● Directions for this task
An exact transcript of all the records is required, with nothing left out.

Stored entries
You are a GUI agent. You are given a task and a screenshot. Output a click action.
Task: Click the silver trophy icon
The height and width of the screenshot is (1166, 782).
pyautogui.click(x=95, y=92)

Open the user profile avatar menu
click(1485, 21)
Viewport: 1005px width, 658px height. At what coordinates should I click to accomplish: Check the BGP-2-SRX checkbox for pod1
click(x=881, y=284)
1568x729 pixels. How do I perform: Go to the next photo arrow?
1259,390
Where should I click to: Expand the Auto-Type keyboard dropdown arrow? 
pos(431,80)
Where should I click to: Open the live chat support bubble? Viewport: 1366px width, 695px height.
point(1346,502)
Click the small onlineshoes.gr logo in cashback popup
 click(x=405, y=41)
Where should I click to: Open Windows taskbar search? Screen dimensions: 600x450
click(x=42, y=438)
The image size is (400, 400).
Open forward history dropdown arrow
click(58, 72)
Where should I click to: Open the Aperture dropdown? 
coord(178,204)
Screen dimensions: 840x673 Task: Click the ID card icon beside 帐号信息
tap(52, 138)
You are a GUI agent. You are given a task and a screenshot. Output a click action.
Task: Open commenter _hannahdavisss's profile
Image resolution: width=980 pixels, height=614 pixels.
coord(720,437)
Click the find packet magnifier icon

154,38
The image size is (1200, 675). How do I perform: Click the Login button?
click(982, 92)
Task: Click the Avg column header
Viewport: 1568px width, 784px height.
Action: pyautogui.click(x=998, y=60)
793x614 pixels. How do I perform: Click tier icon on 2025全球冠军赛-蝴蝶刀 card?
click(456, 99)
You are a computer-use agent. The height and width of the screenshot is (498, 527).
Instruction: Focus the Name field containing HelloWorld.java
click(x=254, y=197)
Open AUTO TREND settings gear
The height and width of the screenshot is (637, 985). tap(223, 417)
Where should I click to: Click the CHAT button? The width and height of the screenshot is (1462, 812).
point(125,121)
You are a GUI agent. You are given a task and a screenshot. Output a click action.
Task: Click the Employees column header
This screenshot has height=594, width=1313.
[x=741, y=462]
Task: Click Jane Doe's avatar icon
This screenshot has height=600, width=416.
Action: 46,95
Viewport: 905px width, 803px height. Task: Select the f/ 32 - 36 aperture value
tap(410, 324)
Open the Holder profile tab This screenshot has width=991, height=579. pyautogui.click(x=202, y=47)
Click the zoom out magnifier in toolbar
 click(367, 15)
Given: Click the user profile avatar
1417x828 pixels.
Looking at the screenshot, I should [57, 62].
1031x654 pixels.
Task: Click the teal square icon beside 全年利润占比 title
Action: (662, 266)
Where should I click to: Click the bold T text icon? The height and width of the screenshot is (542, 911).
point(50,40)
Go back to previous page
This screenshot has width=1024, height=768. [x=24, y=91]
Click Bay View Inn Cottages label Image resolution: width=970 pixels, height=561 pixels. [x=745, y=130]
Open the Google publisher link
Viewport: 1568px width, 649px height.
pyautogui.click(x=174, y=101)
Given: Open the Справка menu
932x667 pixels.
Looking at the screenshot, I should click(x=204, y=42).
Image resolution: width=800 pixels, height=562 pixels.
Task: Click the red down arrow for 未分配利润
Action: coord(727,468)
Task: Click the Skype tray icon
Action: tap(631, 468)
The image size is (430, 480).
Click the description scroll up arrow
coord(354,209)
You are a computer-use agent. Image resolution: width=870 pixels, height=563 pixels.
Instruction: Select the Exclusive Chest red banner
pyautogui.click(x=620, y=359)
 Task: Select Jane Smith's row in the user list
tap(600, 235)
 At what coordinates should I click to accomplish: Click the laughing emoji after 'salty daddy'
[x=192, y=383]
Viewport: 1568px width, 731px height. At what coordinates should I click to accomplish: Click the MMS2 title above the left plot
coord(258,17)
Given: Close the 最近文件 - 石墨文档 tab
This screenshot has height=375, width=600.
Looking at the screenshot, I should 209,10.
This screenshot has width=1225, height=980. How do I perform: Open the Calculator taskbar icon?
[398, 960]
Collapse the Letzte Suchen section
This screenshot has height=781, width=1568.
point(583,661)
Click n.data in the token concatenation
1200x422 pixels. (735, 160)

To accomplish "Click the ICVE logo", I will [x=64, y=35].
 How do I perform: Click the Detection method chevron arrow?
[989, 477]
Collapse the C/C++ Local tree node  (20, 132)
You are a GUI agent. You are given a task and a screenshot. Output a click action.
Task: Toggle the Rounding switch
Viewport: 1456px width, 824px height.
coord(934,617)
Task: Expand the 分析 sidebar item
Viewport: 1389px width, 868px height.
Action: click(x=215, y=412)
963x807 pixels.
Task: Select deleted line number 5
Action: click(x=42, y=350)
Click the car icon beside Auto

● Solution for this task
You are a GUI agent. You are given a task and a screenshot. Output a click action.
Task: Click the silver trophy icon
The height and width of the screenshot is (1166, 782).
pyautogui.click(x=95, y=92)

Open the user profile avatar menu
click(1485, 21)
Viewport: 1005px width, 658px height. At what coordinates should I click to accomplish: Check the BGP-2-SRX checkbox for pod1
click(x=881, y=284)
1568x729 pixels. How do I perform: Go to the next photo arrow?
1259,390
Where should I click to: Expand the Auto-Type keyboard dropdown arrow? 
pos(431,80)
Where should I click to: Open the live chat support bubble? Viewport: 1366px width, 695px height.
point(1346,502)
Click the small onlineshoes.gr logo in cashback popup
 click(x=405, y=41)
Where should I click to: Open Windows taskbar search? Screen dimensions: 600x450
click(x=42, y=438)
The image size is (400, 400).
Open forward history dropdown arrow
click(58, 72)
Where should I click to: Open the Aperture dropdown? 
coord(178,204)
Screen dimensions: 840x673 Task: Click the ID card icon beside 帐号信息
tap(52, 138)
You are a GUI agent. You are given a task and a screenshot. Output a click action.
Task: Open commenter _hannahdavisss's profile
Image resolution: width=980 pixels, height=614 pixels.
coord(720,437)
Click the find packet magnifier icon

154,38
The image size is (1200, 675). How do I perform: Click the Login button?
click(982, 92)
Task: Click the Avg column header
Viewport: 1568px width, 784px height.
Action: pyautogui.click(x=998, y=60)
793x614 pixels. How do I perform: Click tier icon on 2025全球冠军赛-蝴蝶刀 card?
click(456, 99)
You are a computer-use agent. The height and width of the screenshot is (498, 527).
Instruction: Focus the Name field containing HelloWorld.java
click(x=254, y=197)
Open AUTO TREND settings gear
The height and width of the screenshot is (637, 985). tap(223, 417)
Where should I click to: Click the CHAT button? The width and height of the screenshot is (1462, 812).
point(125,121)
You are a GUI agent. You are given a task and a screenshot. Output a click action.
Task: Click the Employees column header
This screenshot has height=594, width=1313.
[x=741, y=462]
Task: Click Jane Doe's avatar icon
This screenshot has height=600, width=416.
Action: 46,95
Viewport: 905px width, 803px height. Task: Select the f/ 32 - 36 aperture value
tap(410, 324)
Open the Holder profile tab This screenshot has width=991, height=579. pyautogui.click(x=202, y=47)
Click the zoom out magnifier in toolbar
 click(367, 15)
Given: Click the user profile avatar
1417x828 pixels.
Looking at the screenshot, I should [57, 62].
1031x654 pixels.
Task: Click the teal square icon beside 全年利润占比 title
Action: (662, 266)
Where should I click to: Click the bold T text icon? The height and width of the screenshot is (542, 911).
point(50,40)
Go back to previous page
This screenshot has width=1024, height=768. [x=24, y=91]
Click Bay View Inn Cottages label Image resolution: width=970 pixels, height=561 pixels. [x=745, y=130]
Open the Google publisher link
Viewport: 1568px width, 649px height.
pyautogui.click(x=174, y=101)
Given: Open the Справка menu
932x667 pixels.
Looking at the screenshot, I should click(x=204, y=42).
Image resolution: width=800 pixels, height=562 pixels.
Task: Click the red down arrow for 未分配利润
Action: coord(727,468)
Task: Click the Skype tray icon
Action: tap(631, 468)
The image size is (430, 480).
Click the description scroll up arrow
coord(354,209)
You are a computer-use agent. Image resolution: width=870 pixels, height=563 pixels.
Instruction: Select the Exclusive Chest red banner
pyautogui.click(x=620, y=359)
 Task: Select Jane Smith's row in the user list
tap(600, 235)
 At what coordinates should I click to accomplish: Click the laughing emoji after 'salty daddy'
[x=192, y=383]
Viewport: 1568px width, 731px height. At what coordinates should I click to accomplish: Click the MMS2 title above the left plot
coord(258,17)
Given: Close the 最近文件 - 石墨文档 tab
This screenshot has height=375, width=600.
Looking at the screenshot, I should 209,10.
This screenshot has width=1225, height=980. How do I perform: Open the Calculator taskbar icon?
[398, 960]
Collapse the Letzte Suchen section
This screenshot has height=781, width=1568.
point(583,661)
Click n.data in the token concatenation
1200x422 pixels. (735, 160)

To accomplish "Click the ICVE logo", I will [x=64, y=35].
 How do I perform: Click the Detection method chevron arrow?
[989, 477]
Collapse the C/C++ Local tree node  (20, 132)
You are a GUI agent. You are given a task and a screenshot. Output a click action.
Task: Toggle the Rounding switch
Viewport: 1456px width, 824px height.
coord(934,617)
Task: Expand the 分析 sidebar item
Viewport: 1389px width, 868px height.
Action: click(x=215, y=412)
963x807 pixels.
Task: Select deleted line number 5
Action: click(x=42, y=350)
Click the car icon beside Auto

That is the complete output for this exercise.